Spoken like a true politician....LOL As far as the question goes I'm going with......


----------



## youngdon (Mar 10, 2010)

oneshotcowboy said:


> you know 220, i try my best to share what little i know with everyone, as to make them, and my self, a better person. i sat here pondering that question, beings i overdid it with my shoulder today and woke up and cant sleep, and i found the answer quite perplexing and intriguing. i have formed a committee that will either make an affirmation or plausible confirmation as to the nature of what i have stated here. as soon as their findings are reached, i will release them to post the reliability of the answer set forth in the statement as seen before you this evenin. i really hope this helped you out and concluded your thought for this evening.


You got my vote !


----------



## 220swift (Mar 2, 2011)

oneshotcowboy said:


> you know 220, i try my best to share what little i know with everyone, as to make them, and my self, a better person. i sat here pondering that question, beings i overdid it with my shoulder today and woke up and cant sleep, and i found the answer quite perplexing and intriguing. i have formed a committee that will either make an affirmation or plausible confirmation as to the nature of what i have stated here. as soon as their findings are reached, i will release them to post the reliability of the answer set forth in the statement as seen before you this evenin. i really hope this helped you out and concluded your thought for this evening.


are you sure you're not an elected official posing as a hunter? lol

I never thought this question would envoke such a responce. Nice, oneshot!


----------



## Mick105 (Jan 6, 2012)

They turn white... ghost white. I know because in college I tried it once or twice.


----------



## Mattuk (Oct 16, 2010)

Mick105 said:


> They turn white... ghost white.	I know because in college I tried it once or twice.


That wasn't in one of those weird sex games gone wrong was it!?


----------



## 220swift (Mar 2, 2011)

Mick105 said:


> They turn white... ghost white.	I know because in college I tried it once or twice.
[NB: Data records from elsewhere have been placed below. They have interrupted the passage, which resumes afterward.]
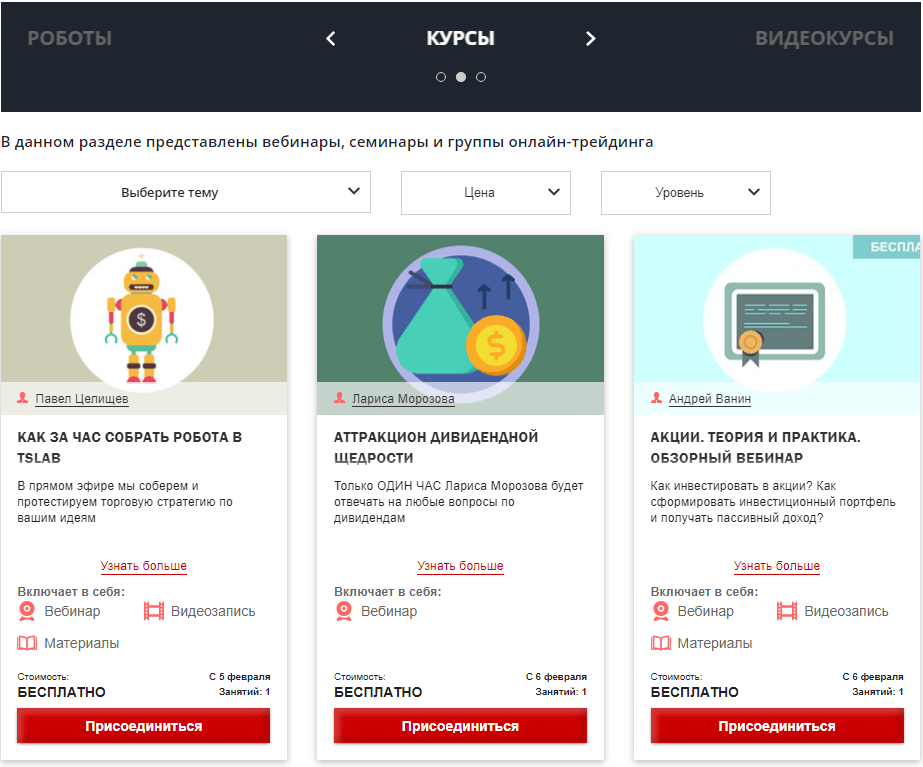Image resolution: width=923 pixels, height=767 pixels.
Task: Switch to the ВИДЕОКУРСЫ section
Action: 827,38
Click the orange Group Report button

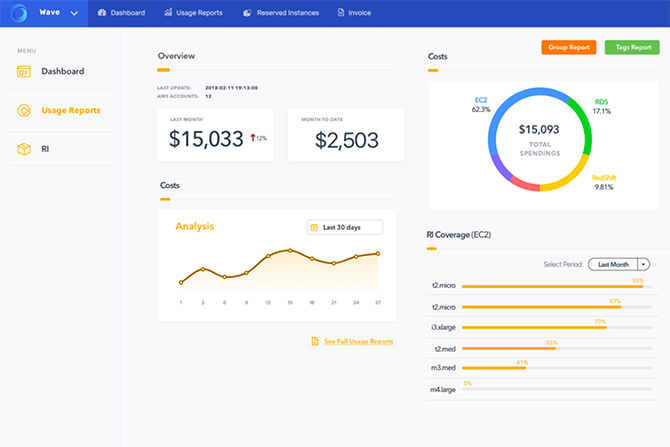point(569,47)
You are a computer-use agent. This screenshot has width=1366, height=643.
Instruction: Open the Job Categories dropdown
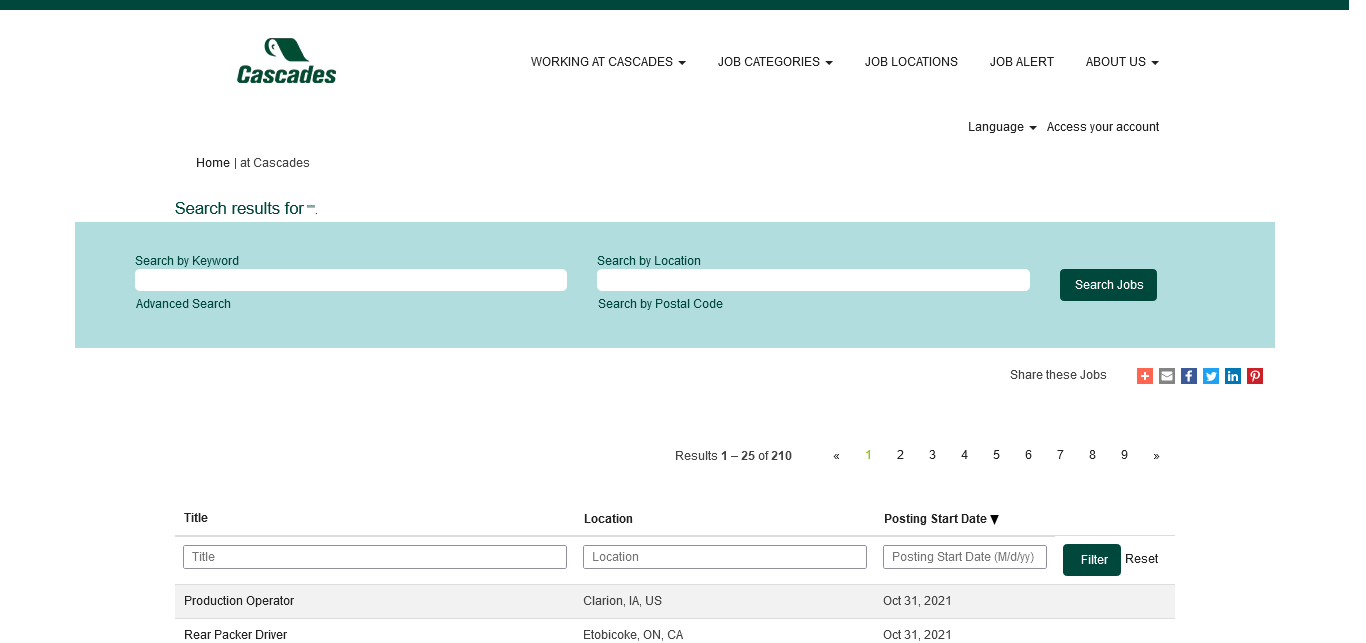click(775, 62)
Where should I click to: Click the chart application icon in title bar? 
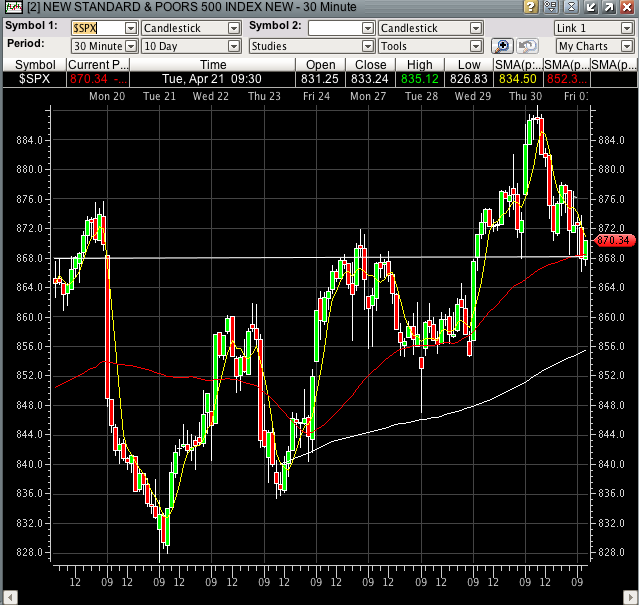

any alcohol (or what ever) involved....lol


----------



## oneshotcowboy (Mar 4, 2010)

if you only knew how long it took me to come up with that...lmao im more of a direct guy . not a politician. i actually had to think hard for that...lmao


----------



## 220swift (Mar 2, 2011)

Mattuk said:


> That wasn't in one of those weird sex games gone wrong was it!?


----------



## 220swift (Mar 2, 2011)

oneshotcowboy said:


> if you only knew how long it took me to come up with that...lmao im more of a direct guy . not a politician. i actually had to think hard for that...lmao


well it was very good...lol


----------



## oneshotcowboy (Mar 4, 2010)

well thank you 220 i think that means a lot... maybe possibly...lmao


----------



## bones44 (Jan 7, 2011)

Mick, you just set yourself up ! BUAAAAAHHHH


----------



## oneshotcowboy (Mar 4, 2010)

i guess when you think about it i am good at talkin in circles...lmao i was married for 14 years.


----------



## 220swift (Mar 2, 2011)

oneshotcowboy said:


> i was married for 14 years.


First one lasted 10 years for me and the current wife has put up with me for 27 years(I think she's some kind of saint or something like that) .


----------



## Mick105 (Jan 6, 2012)

Alcohol, yes. smurfs, yes. choking, yes.... and thats about all I remember!


----------



## oneshotcowboy (Mar 4, 2010)

i think thats about enough said on that...lmao


----------



## oneshotcowboy (Mar 4, 2010)

all i have to say about is in one name that brings things to mind David Caradine


----------



## bones44 (Jan 7, 2011)




----------



## 220swift (Mar 2, 2011)

oneshotcowboy said:


> all i have to say about is in one name that brings things to mind David Caradine


LMAO...


----------



## knapper (Feb 5, 2010)

Does it really matter at that the time?


----------